Chez certains individus, s’abstenir de boire de l’alcool peut ensuite
accentuer une consommation compulsive. Une
équipe de recherche a constaté que, chez des souris privées d’alcool, cette envie irrépressible de boire est précédée de modifications de
l’activité d’une région cérébrale particulière, ce qui ouvre de nouvelles pistes de dépistage pour identifier et aider les personnes les plus vulnérables à une rechute.

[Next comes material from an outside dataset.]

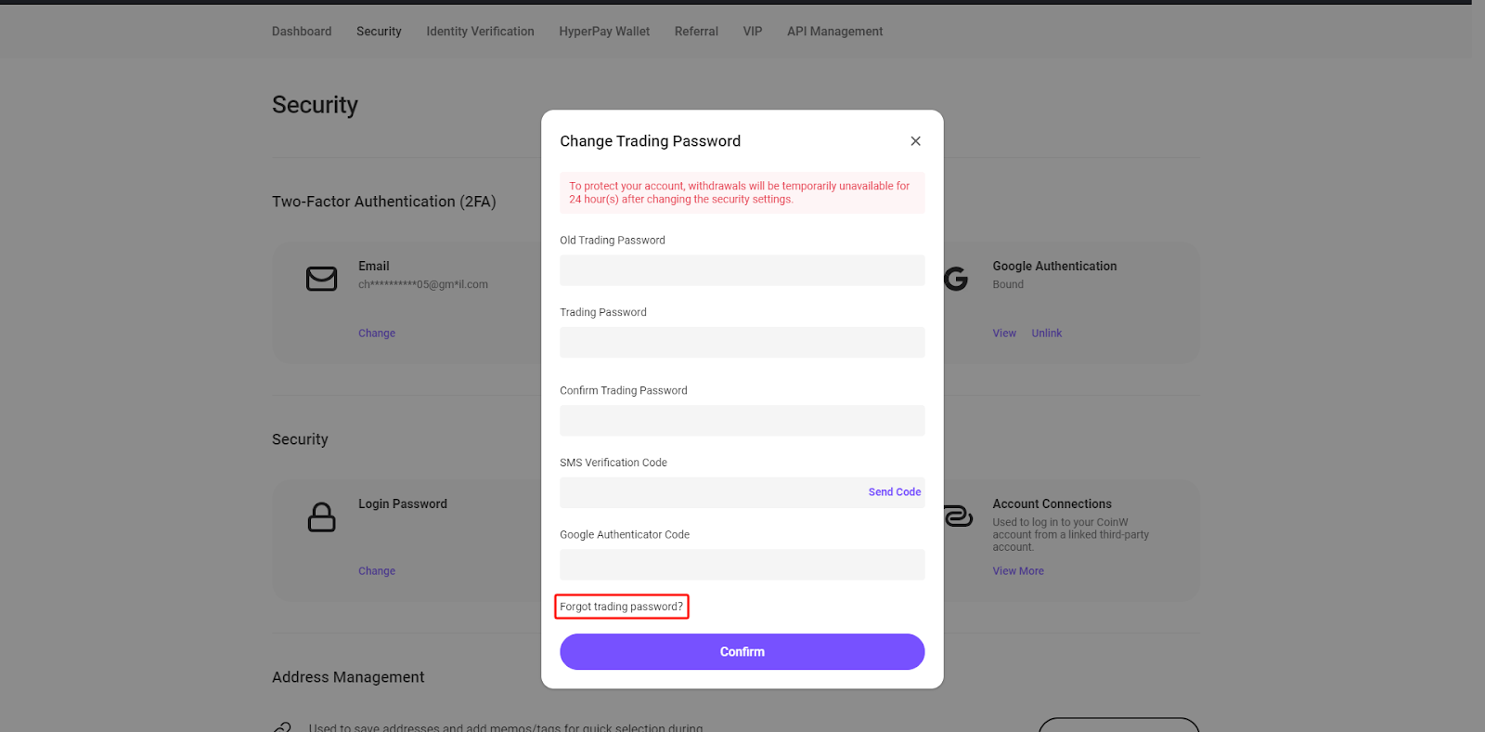Click the email envelope icon
1485x732 pixels.
point(321,278)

Bien que l’abstinence alcoolique soit associée à
une amélioration de l’état de santé, les chercheurs spécialisés dans les addictions émettent l’hypothèse que les modifications cérébrales qui surviennent pendant une période d’abstinence pourraient
accroître le risque de rechute.
Pour explorer cette hypothèse, nous avons étudié le comportement de souris après leur avoir donné un accès volontaire à l’alcool pendant une longue période, suivi d’une période d’abstinence forcée. Nous avons constaté qu’une partie des souris développait une
consommation d’alcool résistante à l’aversion : elles se mettaient alors à boire de l’alcool malgré la quinine que nous ajoutions pour le rendre de plus en plus amer. De plus, comparées aux souris qui n’avaient pas subi d’abstinence forcée, ces souris consommaient des quantités encore plus importantes de cet alcool très amer. Ces résultats suggèrent que l’abstinence pourrait entraîner des difficultés physiologiques susceptibles de contribuer aux rechutes chez les personnes souffrant de troubles liés à l’usage d’alcool.

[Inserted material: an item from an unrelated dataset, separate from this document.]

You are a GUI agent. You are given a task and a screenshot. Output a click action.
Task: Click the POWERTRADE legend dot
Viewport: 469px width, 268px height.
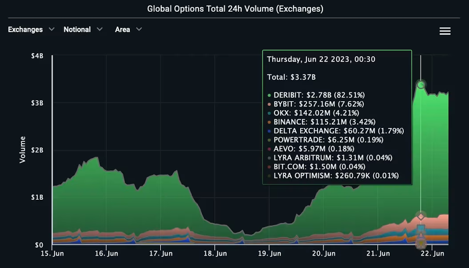269,140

Nous avons ensuite suivi l’activité d’un groupe particulier de cellules dans une région du cerveau appelée
noyau du lit de la strie terminale, ou BNST. Des recherches antérieures ont montré que cette petite structure cérébrale joue un rôle important dans certains symptômes des troubles liés à l’usage d’alcool, notamment l’anxiété et la dépression.
Nous avons constaté que lorsque des souris en abstinence étaient replacées dans l’environnement où elles avaient auparavant eu accès à l’alcool, elles tentaient d’en boire, alors même que le dispositif ne contenait que de l’eau. Ces tentatives étaient associées à une activité du BNST. Chez les souris abstinentes qui avaient développé une préférence pour l’alcool très amer, l’activité dans cette région du cerveau était
plus de deux fois supérieure à celle observée chez les souris qui n’avaient pas subi de période d’abstinence forcée.
En savoir plus :
www.theconversation.com.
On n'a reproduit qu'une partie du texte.